> [What is needed]: The line containing "The image size is (920, 877)." marks the end: restate word for word every line from the first line of the entries below through that one.

# # #

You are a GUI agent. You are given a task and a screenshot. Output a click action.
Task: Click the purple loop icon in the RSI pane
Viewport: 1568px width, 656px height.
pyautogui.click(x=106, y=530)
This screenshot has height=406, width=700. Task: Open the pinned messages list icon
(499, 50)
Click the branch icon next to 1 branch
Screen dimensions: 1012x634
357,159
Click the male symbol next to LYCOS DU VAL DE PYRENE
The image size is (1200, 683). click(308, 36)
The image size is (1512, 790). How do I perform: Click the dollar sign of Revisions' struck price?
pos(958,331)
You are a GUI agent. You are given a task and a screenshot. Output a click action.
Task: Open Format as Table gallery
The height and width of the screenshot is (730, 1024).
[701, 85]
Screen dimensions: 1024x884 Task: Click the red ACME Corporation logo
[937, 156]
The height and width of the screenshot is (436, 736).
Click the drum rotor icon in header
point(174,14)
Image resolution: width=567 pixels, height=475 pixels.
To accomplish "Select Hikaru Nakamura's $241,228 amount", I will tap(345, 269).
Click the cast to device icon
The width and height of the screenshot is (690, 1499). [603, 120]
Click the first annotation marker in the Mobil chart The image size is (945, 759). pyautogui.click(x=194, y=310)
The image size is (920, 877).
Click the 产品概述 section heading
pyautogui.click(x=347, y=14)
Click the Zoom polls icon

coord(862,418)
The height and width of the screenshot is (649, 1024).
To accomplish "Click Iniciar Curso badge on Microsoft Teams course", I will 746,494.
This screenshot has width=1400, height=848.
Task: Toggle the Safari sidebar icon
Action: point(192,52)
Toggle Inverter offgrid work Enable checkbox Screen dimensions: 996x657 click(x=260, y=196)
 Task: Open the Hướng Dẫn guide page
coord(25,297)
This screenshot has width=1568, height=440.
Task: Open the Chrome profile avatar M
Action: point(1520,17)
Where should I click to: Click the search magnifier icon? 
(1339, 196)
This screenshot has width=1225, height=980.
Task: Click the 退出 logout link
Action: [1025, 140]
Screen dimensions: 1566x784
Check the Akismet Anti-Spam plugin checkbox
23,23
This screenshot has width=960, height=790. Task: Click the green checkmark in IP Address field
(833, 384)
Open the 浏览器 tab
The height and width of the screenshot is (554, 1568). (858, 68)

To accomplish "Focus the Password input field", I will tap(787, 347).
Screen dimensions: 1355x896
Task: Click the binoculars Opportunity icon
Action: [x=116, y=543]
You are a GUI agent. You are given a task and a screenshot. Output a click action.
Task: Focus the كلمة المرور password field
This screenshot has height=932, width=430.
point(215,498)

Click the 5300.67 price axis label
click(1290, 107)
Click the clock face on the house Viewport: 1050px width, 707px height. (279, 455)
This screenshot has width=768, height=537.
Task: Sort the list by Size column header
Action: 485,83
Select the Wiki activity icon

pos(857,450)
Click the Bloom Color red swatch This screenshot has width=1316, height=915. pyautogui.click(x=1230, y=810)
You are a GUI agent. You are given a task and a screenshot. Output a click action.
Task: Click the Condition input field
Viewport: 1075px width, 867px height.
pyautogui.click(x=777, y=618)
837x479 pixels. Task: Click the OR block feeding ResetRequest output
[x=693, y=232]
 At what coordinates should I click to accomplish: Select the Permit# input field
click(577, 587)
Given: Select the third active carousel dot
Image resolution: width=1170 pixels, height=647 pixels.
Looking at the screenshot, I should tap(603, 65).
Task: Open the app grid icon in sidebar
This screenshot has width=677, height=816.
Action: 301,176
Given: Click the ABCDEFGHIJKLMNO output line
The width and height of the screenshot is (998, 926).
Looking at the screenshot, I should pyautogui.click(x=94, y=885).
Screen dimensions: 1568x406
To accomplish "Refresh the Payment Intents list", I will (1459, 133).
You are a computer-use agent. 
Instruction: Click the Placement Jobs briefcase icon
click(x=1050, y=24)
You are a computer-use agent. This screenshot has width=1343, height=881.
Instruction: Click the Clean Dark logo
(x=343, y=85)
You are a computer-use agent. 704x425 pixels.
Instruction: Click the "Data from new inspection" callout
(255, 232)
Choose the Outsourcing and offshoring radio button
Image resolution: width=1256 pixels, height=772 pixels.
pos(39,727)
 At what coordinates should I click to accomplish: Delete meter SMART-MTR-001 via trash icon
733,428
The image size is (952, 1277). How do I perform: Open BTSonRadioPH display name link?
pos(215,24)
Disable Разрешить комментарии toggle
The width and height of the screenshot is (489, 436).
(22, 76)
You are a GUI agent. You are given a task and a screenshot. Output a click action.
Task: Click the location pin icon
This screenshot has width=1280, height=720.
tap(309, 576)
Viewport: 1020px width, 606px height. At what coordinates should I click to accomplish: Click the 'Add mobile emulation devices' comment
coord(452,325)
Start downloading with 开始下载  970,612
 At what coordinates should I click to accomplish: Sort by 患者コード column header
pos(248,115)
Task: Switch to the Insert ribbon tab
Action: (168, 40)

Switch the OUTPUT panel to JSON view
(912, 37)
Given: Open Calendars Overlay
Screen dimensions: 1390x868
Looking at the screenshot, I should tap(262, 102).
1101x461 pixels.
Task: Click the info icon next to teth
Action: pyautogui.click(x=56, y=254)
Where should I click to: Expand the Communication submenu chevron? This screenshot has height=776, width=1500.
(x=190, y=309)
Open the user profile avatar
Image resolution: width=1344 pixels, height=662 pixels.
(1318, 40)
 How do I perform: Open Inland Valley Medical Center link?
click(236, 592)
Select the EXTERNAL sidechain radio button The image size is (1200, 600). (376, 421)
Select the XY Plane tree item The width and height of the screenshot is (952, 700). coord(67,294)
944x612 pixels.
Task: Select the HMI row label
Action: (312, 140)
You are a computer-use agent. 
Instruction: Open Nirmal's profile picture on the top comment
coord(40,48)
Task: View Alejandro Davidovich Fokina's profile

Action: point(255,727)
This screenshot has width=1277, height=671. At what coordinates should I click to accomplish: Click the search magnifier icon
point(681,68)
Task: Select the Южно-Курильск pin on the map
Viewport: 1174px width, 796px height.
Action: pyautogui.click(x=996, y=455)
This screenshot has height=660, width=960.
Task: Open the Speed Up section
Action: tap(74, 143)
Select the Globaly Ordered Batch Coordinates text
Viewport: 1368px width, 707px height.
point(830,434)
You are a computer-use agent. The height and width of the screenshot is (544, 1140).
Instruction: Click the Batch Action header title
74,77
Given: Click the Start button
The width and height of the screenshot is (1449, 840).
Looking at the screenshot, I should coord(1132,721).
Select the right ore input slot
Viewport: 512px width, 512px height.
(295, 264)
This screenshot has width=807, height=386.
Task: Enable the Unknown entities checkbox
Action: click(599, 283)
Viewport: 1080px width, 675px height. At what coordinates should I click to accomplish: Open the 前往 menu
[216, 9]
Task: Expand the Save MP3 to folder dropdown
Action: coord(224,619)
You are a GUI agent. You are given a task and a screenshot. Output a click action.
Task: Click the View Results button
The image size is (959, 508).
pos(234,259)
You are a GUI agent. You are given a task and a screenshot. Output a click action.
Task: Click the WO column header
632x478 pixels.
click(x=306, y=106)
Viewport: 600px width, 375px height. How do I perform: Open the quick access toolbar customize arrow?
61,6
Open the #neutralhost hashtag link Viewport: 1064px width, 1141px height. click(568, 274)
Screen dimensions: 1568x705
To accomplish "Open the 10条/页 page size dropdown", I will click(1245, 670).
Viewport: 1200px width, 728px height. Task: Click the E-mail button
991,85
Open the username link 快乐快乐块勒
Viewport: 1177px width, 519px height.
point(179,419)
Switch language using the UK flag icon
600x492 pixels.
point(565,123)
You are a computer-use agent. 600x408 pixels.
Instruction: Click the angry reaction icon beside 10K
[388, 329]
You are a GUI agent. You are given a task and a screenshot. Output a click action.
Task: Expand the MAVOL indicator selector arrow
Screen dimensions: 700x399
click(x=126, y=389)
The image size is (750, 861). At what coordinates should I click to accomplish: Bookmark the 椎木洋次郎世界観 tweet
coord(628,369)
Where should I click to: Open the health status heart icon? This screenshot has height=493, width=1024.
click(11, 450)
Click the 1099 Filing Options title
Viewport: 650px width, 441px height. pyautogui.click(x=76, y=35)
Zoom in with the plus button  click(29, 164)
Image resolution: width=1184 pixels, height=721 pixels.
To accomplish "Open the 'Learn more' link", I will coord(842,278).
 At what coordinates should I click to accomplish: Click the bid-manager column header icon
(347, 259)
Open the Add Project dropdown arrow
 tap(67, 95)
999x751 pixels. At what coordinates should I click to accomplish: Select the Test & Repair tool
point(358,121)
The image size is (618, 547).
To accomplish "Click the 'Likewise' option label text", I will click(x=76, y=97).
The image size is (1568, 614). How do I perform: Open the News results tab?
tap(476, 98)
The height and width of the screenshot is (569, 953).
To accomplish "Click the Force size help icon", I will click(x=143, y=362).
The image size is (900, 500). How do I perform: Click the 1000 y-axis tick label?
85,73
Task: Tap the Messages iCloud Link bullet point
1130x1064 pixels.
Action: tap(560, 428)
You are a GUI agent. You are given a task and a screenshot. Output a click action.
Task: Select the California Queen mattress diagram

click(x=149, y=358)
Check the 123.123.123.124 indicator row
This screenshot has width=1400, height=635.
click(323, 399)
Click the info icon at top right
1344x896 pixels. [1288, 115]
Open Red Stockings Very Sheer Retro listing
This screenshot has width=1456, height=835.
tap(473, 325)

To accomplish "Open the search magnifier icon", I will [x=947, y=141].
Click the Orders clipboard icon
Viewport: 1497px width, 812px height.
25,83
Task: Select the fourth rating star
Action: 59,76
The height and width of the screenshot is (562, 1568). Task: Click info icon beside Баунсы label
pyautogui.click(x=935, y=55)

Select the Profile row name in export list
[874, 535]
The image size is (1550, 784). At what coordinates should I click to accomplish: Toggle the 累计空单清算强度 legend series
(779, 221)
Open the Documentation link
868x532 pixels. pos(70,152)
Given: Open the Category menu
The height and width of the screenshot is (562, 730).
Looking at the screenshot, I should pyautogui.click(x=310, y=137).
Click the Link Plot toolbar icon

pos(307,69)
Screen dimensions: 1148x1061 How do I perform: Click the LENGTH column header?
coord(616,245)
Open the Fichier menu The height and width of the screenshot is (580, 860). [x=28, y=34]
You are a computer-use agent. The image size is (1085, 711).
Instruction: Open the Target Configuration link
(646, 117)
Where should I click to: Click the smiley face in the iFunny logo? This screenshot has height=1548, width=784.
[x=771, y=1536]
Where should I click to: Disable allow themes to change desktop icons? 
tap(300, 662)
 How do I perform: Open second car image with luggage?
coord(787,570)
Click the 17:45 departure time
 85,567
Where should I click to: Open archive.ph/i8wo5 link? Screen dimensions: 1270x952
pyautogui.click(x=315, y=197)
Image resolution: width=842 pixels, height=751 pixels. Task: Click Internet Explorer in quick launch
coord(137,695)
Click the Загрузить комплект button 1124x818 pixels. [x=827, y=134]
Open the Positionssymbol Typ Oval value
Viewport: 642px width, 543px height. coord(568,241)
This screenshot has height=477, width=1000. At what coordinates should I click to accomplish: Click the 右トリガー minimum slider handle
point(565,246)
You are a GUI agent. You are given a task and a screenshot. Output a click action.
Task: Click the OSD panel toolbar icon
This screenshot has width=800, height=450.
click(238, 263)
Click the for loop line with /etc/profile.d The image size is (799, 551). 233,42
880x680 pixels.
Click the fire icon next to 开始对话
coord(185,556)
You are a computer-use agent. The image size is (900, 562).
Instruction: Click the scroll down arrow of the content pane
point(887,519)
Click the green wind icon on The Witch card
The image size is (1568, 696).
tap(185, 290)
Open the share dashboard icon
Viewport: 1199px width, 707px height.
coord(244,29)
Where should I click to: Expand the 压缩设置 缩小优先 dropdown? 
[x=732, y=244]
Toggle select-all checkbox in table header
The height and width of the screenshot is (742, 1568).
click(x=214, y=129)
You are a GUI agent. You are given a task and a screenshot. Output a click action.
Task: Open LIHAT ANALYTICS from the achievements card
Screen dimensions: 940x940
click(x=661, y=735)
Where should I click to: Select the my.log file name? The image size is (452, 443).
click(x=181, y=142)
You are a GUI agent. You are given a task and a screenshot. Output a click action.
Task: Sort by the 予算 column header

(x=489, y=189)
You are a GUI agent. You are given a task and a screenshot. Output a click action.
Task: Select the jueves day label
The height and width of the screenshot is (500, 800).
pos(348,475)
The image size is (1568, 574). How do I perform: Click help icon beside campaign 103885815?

# # #

> [Solution]:
You are a GUI agent. You are given a task and a screenshot. Output a click action.
Task: Click the purple loop icon in the RSI pane
Viewport: 1568px width, 656px height.
pyautogui.click(x=106, y=530)
This screenshot has height=406, width=700. Task: Open the pinned messages list icon
(499, 50)
Click the branch icon next to 1 branch
Screen dimensions: 1012x634
357,159
Click the male symbol next to LYCOS DU VAL DE PYRENE
The image size is (1200, 683). click(308, 36)
The image size is (1512, 790). How do I perform: Click the dollar sign of Revisions' struck price?
pos(958,331)
You are a GUI agent. You are given a task and a screenshot. Output a click action.
Task: Open Format as Table gallery
The height and width of the screenshot is (730, 1024).
[701, 85]
Screen dimensions: 1024x884 Task: Click the red ACME Corporation logo
[937, 156]
The height and width of the screenshot is (436, 736).
Click the drum rotor icon in header
point(174,14)
Image resolution: width=567 pixels, height=475 pixels.
To accomplish "Select Hikaru Nakamura's $241,228 amount", I will tap(345, 269).
Click the cast to device icon
The width and height of the screenshot is (690, 1499). [603, 120]
Click the first annotation marker in the Mobil chart The image size is (945, 759). pyautogui.click(x=194, y=310)
The image size is (920, 877).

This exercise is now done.